Under different working conditions, the materials used to make plastic gears need to be considered comprehensively, such as gear performance, process performance and economy. Plastic gear molding materials can be divided into general-purpose plastics, engineering plastics and special engineering plastics and fiber-reinforced plastic composites with their matrix, etc.
General purpose plastic gears
Common general-purpose plastics used for gears are Polyethylene, Polypropylene, PVC , Polystyrene, etc., as shown in the figure below
They have high output, low price and wide use, but at the same time have many disadvantages, such as low surface hardness, easy to be scratched; cracking under the action of environmental stress, leading to failure; in the process of gear meshing, due to the large coefficient of thermal expansion, a large amount of heat will be generated, more likely to creep and permanent deformation. Therefore, general-purpose plastic gears are not suitable for applications with high load-bearing capacity, but are suitable for manufacturing gears for toys and medical devices.
Engineering Plastic Gears
Engineering polymer is a special, high-performance synthetic plastic with excellent overall performance, high rigidity, low creep, high mechanical strength, good heat resistance, good electrical insulation, and can be used for a long time in harsh environmental conditions. Properly designed, they can be molded into semi-precision parts or structural parts with strong mechanical functions, and offer the possibility of replacing metal gears with "plastic instead of steel".

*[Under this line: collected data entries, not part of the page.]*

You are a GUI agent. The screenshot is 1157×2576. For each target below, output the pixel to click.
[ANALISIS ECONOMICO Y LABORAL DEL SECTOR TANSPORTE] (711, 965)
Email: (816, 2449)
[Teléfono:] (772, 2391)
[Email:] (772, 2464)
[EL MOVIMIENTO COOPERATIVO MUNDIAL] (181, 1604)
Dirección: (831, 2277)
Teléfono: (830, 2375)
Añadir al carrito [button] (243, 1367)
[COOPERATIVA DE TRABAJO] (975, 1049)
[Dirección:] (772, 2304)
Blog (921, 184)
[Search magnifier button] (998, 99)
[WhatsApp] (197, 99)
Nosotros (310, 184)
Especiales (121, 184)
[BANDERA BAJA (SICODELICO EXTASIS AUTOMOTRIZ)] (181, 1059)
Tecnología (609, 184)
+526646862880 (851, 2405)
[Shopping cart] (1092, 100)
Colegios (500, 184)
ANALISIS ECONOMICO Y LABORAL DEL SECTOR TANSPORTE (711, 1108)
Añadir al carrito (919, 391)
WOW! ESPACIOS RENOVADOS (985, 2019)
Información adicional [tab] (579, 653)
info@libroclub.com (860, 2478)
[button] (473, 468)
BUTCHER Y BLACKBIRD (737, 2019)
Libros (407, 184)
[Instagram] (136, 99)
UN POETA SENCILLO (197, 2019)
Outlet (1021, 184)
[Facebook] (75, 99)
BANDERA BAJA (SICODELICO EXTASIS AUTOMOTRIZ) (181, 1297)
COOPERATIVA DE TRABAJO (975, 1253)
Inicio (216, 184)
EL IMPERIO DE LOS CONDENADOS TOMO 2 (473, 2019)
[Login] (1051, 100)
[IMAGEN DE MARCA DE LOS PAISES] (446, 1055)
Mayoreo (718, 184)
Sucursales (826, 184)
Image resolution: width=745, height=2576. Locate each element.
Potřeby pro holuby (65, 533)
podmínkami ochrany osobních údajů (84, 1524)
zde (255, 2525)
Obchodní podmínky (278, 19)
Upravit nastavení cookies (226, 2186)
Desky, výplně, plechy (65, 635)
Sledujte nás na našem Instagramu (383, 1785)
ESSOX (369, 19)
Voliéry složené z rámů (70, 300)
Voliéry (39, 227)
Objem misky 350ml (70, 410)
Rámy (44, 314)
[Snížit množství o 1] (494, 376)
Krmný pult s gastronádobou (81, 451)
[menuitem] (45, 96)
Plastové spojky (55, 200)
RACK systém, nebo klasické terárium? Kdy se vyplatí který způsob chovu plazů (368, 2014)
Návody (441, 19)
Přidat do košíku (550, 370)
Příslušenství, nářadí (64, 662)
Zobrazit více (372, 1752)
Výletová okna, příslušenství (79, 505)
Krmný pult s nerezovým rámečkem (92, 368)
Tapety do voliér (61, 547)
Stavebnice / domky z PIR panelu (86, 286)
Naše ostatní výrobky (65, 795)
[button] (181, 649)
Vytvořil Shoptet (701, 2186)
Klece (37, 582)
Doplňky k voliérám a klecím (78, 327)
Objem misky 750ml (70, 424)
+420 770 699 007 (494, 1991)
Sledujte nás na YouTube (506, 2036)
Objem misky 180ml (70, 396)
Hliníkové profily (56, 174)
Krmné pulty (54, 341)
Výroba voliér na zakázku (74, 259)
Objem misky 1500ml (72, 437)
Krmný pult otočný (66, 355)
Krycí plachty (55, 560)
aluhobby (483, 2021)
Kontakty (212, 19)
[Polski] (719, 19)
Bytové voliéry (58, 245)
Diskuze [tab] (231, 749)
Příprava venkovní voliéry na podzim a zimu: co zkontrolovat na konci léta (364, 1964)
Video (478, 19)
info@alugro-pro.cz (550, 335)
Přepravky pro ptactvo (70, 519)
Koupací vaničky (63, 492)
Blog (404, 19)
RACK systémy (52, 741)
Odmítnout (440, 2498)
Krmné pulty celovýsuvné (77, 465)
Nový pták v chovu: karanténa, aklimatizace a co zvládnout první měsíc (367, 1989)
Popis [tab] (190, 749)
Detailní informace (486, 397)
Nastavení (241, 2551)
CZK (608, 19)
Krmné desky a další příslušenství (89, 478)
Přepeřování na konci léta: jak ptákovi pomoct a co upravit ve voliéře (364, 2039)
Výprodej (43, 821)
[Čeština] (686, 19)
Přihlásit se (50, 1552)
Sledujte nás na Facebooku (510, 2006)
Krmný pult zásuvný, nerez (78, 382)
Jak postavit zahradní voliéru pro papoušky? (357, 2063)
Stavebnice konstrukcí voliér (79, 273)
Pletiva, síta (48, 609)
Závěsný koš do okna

Engineering plastics can be subdivided into general engineering plastics and special engineering plastics 2 categories, which can be molded gear engineering plastics are polyamide (PA), polycarbonate (PC), polyoxymethylene (POM), acrylonitrile / butadiene / styrene copolymer (ABS) and thermoplastic elastomers, Polyimide ( PI ), Polyphenylene Sulfide (PPS), polyester (PBT), Polyetheretherketone (PEEK) and liquid crystal polymers (LCP) and so on.
PA Gear
Polyamide (PA) materials have the hardness of thermoplastic materials with good impact resistance and impact toughness. It has better properties than metals in some cases and has been widely used in the production of gears, cams and bearings. However, its heat deflection temperature is relatively low; the product has a large water absorption after placing, and the residual stress generated will cause surface defects on the product, change the thickness of the surface, increase the yield strength and cause a reduction in toughness; creep will also occur during use
POM Gears
With the increasing use of plastic gears, the application requirements have shifted from gear accuracy to load-bearing performance. The good mechanical properties of polyoxymethylene (POM) material can be applied to the injection molding of gears by combining precision and load-bearing. As a highly crystalline linear polymer, it is an excellent example of a heat resistant plastic. By injection molding, POM material can be made into hard and dense fatigue and wear resistant gears with good impact, low coefficient of friction and good self-lubricating properties, therefore, POM is the engineering material of choice for polymer gears. The disadvantage is the tendency to shrink when molding products and the tendency to produce defects.
PC Gear
Polycarbonate (PC) material is a colorless glassy amorphous polymer with high impact strength, good dimensional stability, low creep and good processing and molding properties. However, PC is susceptible to aging under the influence of higher temperatures, so the use of such materials at higher temperatures requires protection of the product surface, thereby extending the service life of PC.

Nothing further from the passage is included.